7 A felicidade proposta pelo capitalismo e a felicidade do Reino de Deus
Faz alguns
anos, o padre Renzo Flório, celebrando conosco na comunidade São Judas Tadeu,
em São Leopoldo, confrontou as bem-aventuranças com as promessas de felicidade
da sociedade consumista.
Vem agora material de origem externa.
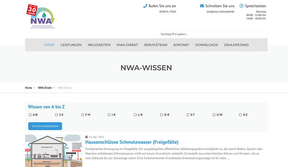Enable the L-N filter checkbox
Screen dimensions: 288x167
click(135, 115)
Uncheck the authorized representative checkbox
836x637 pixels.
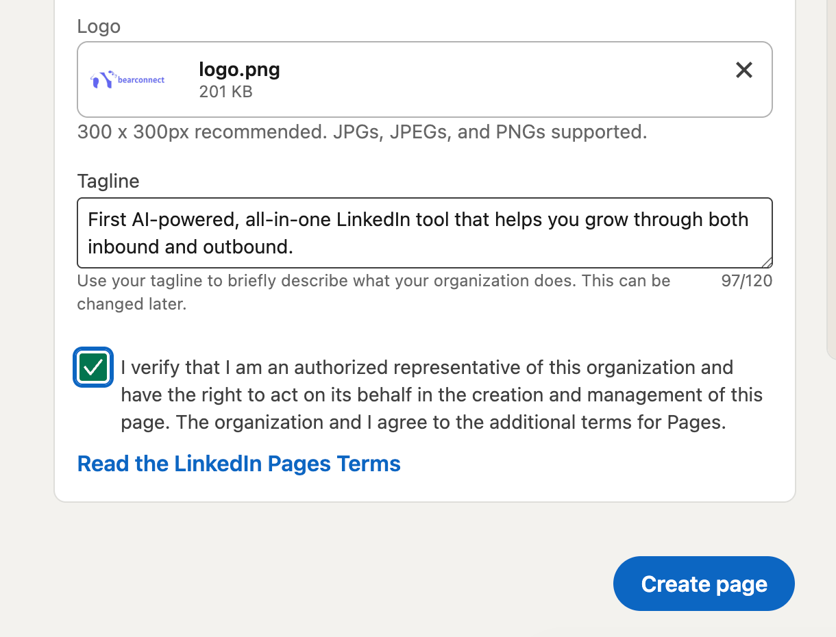point(93,367)
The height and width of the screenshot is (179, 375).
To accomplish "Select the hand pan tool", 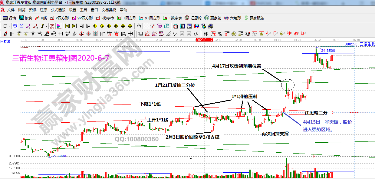I will (139, 26).
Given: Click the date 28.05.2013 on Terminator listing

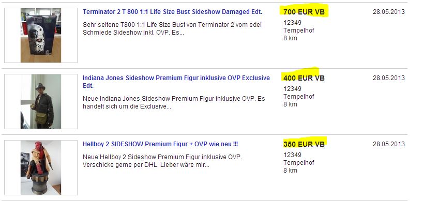Looking at the screenshot, I should (x=388, y=12).
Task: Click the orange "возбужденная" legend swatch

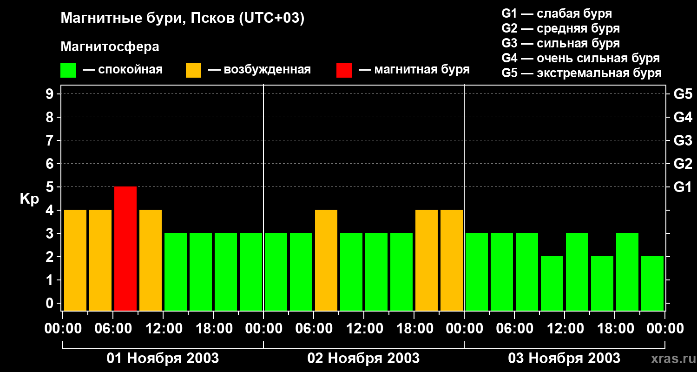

Em sua reflexão, Flório disse mais ou menos como
segue.
Enquanto a ideologia
capitalista declara felizes os que acumulam, Jesus anuncia a bem-aventurança
para os pobres no espírito, para as pessoas totalmente livres e desapegadas de
qualquer riqueza idolatrada.
O projeto
mundano proclama feliz quem vive em festanças, ao passo que Jesus afirma que
bem-aventuradas são as pessoas que agora choram, uma vez que irão superar as
suas aflições.
Para o sistema
do capital, felizes são os donos de grandes extensões de terra. Para Jesus, no
entanto, bem-aventurados são os pobres que não têm terra, pois irão conquistá-la
para nela viver e trabalhar.
Enquanto a
mentalidade do projeto deste mundo diz que são felizes as pessoas que praticam
a injustiça, Jesus atesta que bem-aventurados são os que têm fome e sede de
justiça, lutando para que essa fome e essa sede sejam saciadas.
A mística do
capital declara felizes os individualistas voltados somente para seus próprios
interesses, ao passo que Jesus anuncia que bem-aventuradas são as pessoas
misericordiosas, solidárias.
Na propaganda
de quem defende o poder financeiro, são felizes os desonestos e falsos, os
cínicos e debochados. Para Jesus, porém, são bem-aventurados os puros de
coração, as pessoas transparentes, sinceras, autênticas.
O sistema
deste mundo proclama felizes os que alcançam o que querem através da violência
e da guerra. Jesus afirma que bem-aventurado é quem promove a paz.
Por fim, os
poderosos dizem que feliz é quem calunia e persegue aqueles que lutam por vida
digna para todos. Jesus, contudo, declara felizes os perseguidos por causa de
seu engajamento na luta pela justiça.
Hoje, Jesus
renova o convite para nós: “Buscai em primeiro lugar o Reino de Deus e a sua
justiça, e todas essas coisas vos serão dadas por acréscimo” (Mt 6,33). E o
caminho da justiça do Reino, o caminho da santidade, está na prática, não da
letra da lei, mas do espírito da lei proposto nas orientações fundamentais para
a vida, e que Jesus sintetiza nas bem-aventuranças. É um projeto que abrange a
vida toda, envolvendo as relações com os bens, com as pessoas, conosco mesmos e
com Deus.
Quem é
verdadeiramente feliz? Qual a verdadeira felicidade?